▸ **Material provided**
— start —

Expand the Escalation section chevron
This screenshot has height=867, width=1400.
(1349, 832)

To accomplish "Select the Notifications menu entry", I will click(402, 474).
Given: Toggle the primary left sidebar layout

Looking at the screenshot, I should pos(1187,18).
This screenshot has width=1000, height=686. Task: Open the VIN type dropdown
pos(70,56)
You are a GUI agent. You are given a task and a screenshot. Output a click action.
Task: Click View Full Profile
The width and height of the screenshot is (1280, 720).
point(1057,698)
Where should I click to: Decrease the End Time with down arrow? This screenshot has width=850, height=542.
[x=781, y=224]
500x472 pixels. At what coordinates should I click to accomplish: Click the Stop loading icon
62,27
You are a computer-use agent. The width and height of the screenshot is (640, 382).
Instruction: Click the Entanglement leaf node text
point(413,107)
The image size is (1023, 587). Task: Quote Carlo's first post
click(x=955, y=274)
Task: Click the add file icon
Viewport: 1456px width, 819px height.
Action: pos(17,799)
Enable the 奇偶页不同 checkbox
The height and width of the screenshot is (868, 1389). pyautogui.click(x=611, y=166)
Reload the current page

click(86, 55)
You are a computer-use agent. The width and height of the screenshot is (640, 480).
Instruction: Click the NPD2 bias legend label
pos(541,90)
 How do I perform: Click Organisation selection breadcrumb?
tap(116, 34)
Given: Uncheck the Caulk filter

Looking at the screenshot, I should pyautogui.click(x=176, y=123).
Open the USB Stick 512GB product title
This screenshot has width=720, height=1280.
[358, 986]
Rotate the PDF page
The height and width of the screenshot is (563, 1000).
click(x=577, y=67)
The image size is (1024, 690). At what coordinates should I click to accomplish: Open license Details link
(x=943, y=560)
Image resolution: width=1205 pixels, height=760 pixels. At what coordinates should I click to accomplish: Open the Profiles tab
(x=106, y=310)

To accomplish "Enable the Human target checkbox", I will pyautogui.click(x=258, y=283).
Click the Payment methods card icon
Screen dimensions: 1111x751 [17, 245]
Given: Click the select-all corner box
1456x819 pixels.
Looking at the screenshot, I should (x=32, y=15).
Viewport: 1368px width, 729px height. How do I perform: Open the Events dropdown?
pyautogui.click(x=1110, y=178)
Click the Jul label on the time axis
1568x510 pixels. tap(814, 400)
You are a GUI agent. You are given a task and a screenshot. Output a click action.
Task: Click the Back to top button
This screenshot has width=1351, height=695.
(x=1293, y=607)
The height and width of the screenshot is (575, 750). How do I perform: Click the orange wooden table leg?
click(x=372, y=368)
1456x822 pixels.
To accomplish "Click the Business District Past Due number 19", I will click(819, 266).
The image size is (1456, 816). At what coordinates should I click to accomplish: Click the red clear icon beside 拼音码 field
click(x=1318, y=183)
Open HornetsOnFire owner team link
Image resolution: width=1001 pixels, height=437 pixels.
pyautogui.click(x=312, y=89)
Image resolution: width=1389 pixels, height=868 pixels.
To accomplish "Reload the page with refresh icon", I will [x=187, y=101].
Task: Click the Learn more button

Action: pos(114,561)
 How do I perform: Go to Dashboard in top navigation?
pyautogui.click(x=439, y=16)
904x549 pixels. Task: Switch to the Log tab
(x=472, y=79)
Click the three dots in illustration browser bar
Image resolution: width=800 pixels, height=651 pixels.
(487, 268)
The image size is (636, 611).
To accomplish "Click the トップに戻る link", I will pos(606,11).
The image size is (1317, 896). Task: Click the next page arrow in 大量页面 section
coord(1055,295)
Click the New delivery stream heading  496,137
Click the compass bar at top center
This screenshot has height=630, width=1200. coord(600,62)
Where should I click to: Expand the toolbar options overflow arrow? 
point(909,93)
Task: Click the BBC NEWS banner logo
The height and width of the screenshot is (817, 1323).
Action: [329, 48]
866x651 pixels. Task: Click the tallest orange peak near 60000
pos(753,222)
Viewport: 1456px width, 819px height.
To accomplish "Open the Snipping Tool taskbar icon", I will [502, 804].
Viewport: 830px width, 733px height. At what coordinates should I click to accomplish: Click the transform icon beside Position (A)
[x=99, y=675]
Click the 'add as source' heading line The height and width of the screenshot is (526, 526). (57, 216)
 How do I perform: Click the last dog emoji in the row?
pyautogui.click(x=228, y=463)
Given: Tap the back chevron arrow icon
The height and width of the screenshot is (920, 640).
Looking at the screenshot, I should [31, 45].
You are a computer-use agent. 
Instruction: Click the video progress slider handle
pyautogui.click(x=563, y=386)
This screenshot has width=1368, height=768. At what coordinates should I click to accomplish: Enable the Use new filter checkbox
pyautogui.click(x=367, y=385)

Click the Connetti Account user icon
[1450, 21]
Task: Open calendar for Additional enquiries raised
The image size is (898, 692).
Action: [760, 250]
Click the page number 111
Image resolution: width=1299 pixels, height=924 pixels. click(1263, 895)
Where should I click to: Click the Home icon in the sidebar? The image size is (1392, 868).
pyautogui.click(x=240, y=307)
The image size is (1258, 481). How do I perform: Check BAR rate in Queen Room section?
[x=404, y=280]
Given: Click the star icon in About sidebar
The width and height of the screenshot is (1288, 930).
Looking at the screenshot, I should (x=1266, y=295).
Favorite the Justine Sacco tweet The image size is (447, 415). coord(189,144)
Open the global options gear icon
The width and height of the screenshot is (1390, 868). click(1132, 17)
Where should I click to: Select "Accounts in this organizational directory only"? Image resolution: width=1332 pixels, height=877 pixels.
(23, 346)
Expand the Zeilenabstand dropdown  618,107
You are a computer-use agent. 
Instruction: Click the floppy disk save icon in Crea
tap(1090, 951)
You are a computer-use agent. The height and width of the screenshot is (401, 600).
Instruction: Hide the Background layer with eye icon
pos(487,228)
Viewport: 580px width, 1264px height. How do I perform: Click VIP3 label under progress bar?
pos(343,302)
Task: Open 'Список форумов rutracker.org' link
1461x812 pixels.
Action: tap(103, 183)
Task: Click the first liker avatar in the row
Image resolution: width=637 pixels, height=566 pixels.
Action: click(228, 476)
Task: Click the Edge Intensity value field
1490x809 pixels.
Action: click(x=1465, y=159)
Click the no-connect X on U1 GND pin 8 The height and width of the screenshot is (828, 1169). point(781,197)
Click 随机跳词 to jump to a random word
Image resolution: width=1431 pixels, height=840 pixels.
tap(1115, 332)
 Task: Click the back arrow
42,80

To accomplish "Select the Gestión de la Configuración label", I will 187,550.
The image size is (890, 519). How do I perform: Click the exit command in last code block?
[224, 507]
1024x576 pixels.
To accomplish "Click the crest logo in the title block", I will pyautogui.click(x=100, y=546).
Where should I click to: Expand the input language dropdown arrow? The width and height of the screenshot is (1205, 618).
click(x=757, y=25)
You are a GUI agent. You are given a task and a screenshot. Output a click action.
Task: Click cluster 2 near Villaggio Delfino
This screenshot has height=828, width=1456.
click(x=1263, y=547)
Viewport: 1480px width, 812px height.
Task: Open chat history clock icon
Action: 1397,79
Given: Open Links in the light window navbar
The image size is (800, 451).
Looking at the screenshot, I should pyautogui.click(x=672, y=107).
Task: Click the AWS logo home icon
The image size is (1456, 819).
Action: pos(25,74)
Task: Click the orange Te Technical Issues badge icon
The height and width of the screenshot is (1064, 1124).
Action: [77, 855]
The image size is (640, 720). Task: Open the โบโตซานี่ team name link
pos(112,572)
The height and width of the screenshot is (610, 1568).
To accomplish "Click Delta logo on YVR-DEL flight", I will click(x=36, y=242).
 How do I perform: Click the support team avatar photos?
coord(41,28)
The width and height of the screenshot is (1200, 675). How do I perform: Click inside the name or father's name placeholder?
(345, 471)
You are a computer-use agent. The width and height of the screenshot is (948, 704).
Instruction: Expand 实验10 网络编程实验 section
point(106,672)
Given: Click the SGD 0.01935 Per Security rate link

— end —

▸ **Task to complete**
Count the lines in the records above that contain the word "dropdown" and reply with the number alone.

▸ **Answer**
4